Task brief>
Your task is to copy every record exactly.
*-*-*
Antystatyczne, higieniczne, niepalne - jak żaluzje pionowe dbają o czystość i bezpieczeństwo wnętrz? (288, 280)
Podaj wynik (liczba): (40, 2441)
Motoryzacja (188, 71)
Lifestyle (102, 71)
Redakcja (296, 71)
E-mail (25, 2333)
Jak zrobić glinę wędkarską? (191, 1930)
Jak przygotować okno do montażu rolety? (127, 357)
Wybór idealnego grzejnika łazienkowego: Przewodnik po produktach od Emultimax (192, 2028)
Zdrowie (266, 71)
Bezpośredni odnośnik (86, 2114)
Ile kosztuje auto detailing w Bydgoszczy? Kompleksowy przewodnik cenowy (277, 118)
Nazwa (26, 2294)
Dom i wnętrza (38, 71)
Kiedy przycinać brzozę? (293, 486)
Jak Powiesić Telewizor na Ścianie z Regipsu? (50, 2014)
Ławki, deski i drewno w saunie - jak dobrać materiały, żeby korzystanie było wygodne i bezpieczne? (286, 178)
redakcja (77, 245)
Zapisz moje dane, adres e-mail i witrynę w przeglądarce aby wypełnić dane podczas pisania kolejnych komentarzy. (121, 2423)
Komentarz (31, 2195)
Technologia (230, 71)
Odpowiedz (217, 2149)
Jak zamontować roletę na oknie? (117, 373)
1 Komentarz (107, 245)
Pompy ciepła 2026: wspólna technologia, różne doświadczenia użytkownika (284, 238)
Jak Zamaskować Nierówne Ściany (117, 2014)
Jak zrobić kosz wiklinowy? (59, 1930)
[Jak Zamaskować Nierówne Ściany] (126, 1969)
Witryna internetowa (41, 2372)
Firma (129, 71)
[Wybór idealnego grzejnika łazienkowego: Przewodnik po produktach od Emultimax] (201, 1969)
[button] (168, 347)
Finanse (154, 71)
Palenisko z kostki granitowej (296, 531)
*-*-*
Response area>
Antystatyczne, higieniczne, niepalne - jak żaluzje pionowe dbają o czystość i bezpieczeństwo wnętrz? (288, 280)
Podaj wynik (liczba): (40, 2441)
Motoryzacja (188, 71)
Lifestyle (102, 71)
Redakcja (296, 71)
E-mail (25, 2333)
Jak zrobić glinę wędkarską? (191, 1930)
Jak przygotować okno do montażu rolety? (127, 357)
Wybór idealnego grzejnika łazienkowego: Przewodnik po produktach od Emultimax (192, 2028)
Zdrowie (266, 71)
Bezpośredni odnośnik (86, 2114)
Ile kosztuje auto detailing w Bydgoszczy? Kompleksowy przewodnik cenowy (277, 118)
Nazwa (26, 2294)
Dom i wnętrza (38, 71)
Kiedy przycinać brzozę? (293, 486)
Jak Powiesić Telewizor na Ścianie z Regipsu? (50, 2014)
Ławki, deski i drewno w saunie - jak dobrać materiały, żeby korzystanie było wygodne i bezpieczne? (286, 178)
redakcja (77, 245)
Zapisz moje dane, adres e-mail i witrynę w przeglądarce aby wypełnić dane podczas pisania kolejnych komentarzy. (121, 2423)
Komentarz (31, 2195)
Technologia (230, 71)
Odpowiedz (217, 2149)
Jak zamontować roletę na oknie? (117, 373)
1 Komentarz (107, 245)
Pompy ciepła 2026: wspólna technologia, różne doświadczenia użytkownika (284, 238)
Jak Zamaskować Nierówne Ściany (117, 2014)
Jak zrobić kosz wiklinowy? (59, 1930)
[Jak Zamaskować Nierówne Ściany] (126, 1969)
Witryna internetowa (41, 2372)
Firma (129, 71)
[Wybór idealnego grzejnika łazienkowego: Przewodnik po produktach od Emultimax] (201, 1969)
[button] (168, 347)
Finanse (154, 71)
Palenisko z kostki granitowej (296, 531)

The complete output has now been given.